April 2001

From University of California - Los Angeles

Major dental problems go unresolved in many HIV patients

Oral infections, mouth ulcers and other severe dental conditions associated with HIV infections go untreated more than twice as often as other health problems related to the disease, a new UCLA study shows.

The study, sponsored by the federal Agency for Healthcare Research and Quality (AHRQ) and detailed in the winter 2001 issue of the peer-reviewed Journal of Public Health Dentistry, also showed that uninsured individuals with HIV are three times more likely to have untreated dental and medical needs than those with private health insurance.

In addition, Medicaid enrollees who had state-sponsored dental coverage reported significantly more unmet dental needs than privately insured patients.

"Thousands of individuals living with HIV fail to receive dental and medical care that would help them live healthier, more productive lives," said Kevin C. Heslin of UCLA's AIDS Research Training Program, the study's lead author and a doctoral candidate in the UCLA School of Public Health. "We need to closely examine why these needs are going unmet and find better ways to provide the care that many people so desperately need. Meanwhile, state insurance programs for people with HIV should consider the feasibility of expanding their benefit structure to include dental care benefits."

Based on interviews of HIV patients in a national probability sample in 1996, the study estimates that 58,000 of the approximately 231,000 people treated for HIV that year had unmet dental or medical needs, or both.

The investigators estimated that 14.3 percent of HIV patients as a whole had unmet dental needs alone in the six months prior to being interviewed, about 6.2 percent had unmet medical needs, and 5 percent had unmet dental and medical needs combined. By comparison, data from previous studies of the general population show that 9 percent had unmet dental needs, roughly 5.7 percent had unmet medical needs, and 2.5 percent had both unmet dental and medical needs.

In addition, patients younger than age 50, the poor, the unemployed and patients living in the South were generally more likely to report having unmet dental and medical needs, as were persons of mixed race and American Indians, Eskimos, Aleuts, Pacific Islanders and Asians.

The study categorized patients as having unmet needs if they reported needing but not receiving dental or medical services in the previous six months. Although access problems may play a role, the study did not examine why needs went unmet or seek to identify specific needs.

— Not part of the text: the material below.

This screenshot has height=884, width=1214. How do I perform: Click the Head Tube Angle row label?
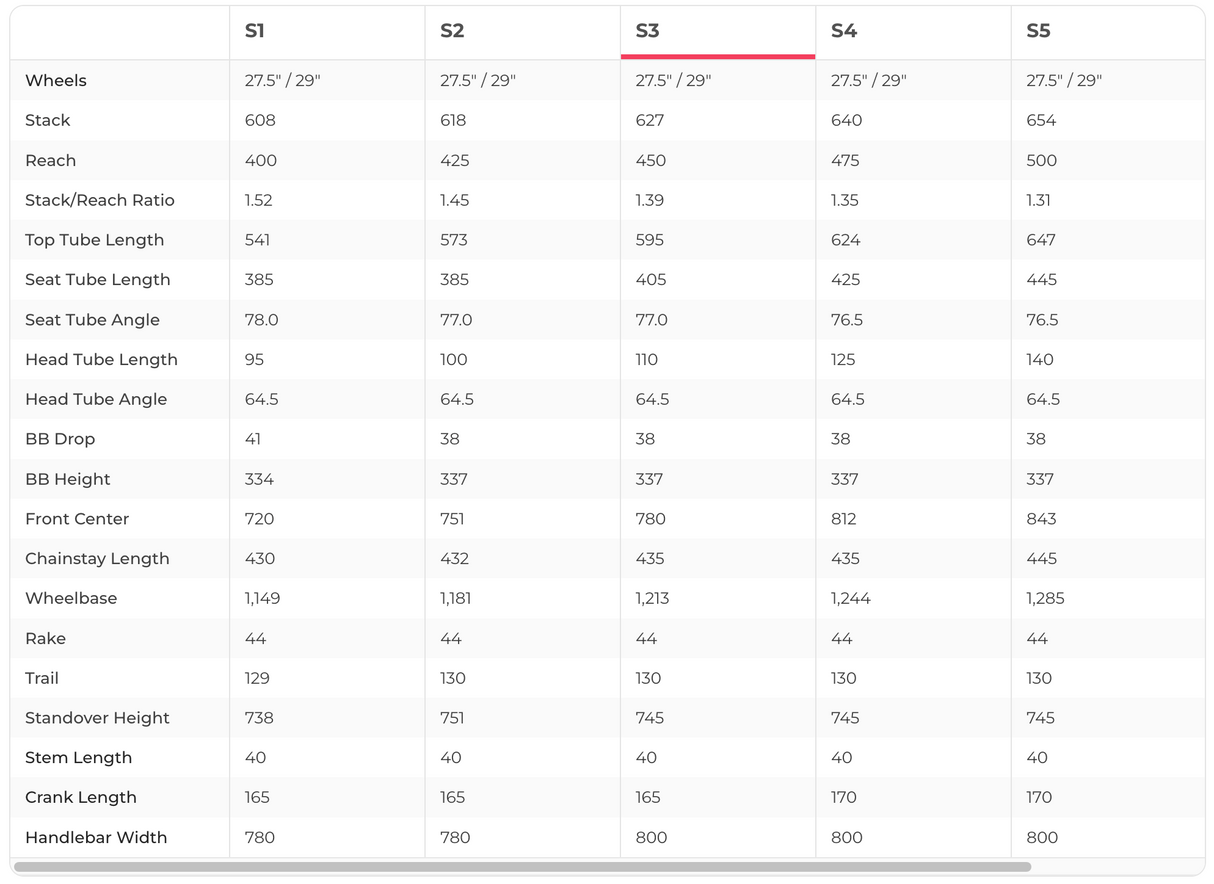coord(96,399)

The study is part of the HIV Cost and Services Utilization Study (HCSUS), conducted by a consortium led by RAND Health under a cooperative agreement with AHRQ. Other HHS programs that support HCSUS include the National Institute of Dental and Craniofacial Research and the Health Resources and Services Administration.

In addition to Heslin, researchers involved in the study were Dr. William E. Cunningham and Ronald M. Anderson of the UCLA School of Public Health; Dr. Marvin Marcus, Dr. James Freed and Claudia Der-Martirosian of the UCLA School of Dentistry; Ian Coulter and Sally C. Morton of Santa Monica-based RAND; Dr. Samuel A. Bozzette of the UCSD School of Medicine; and Dr. Martin F. Shapiro of the UCLA Department of General Internal Medicine.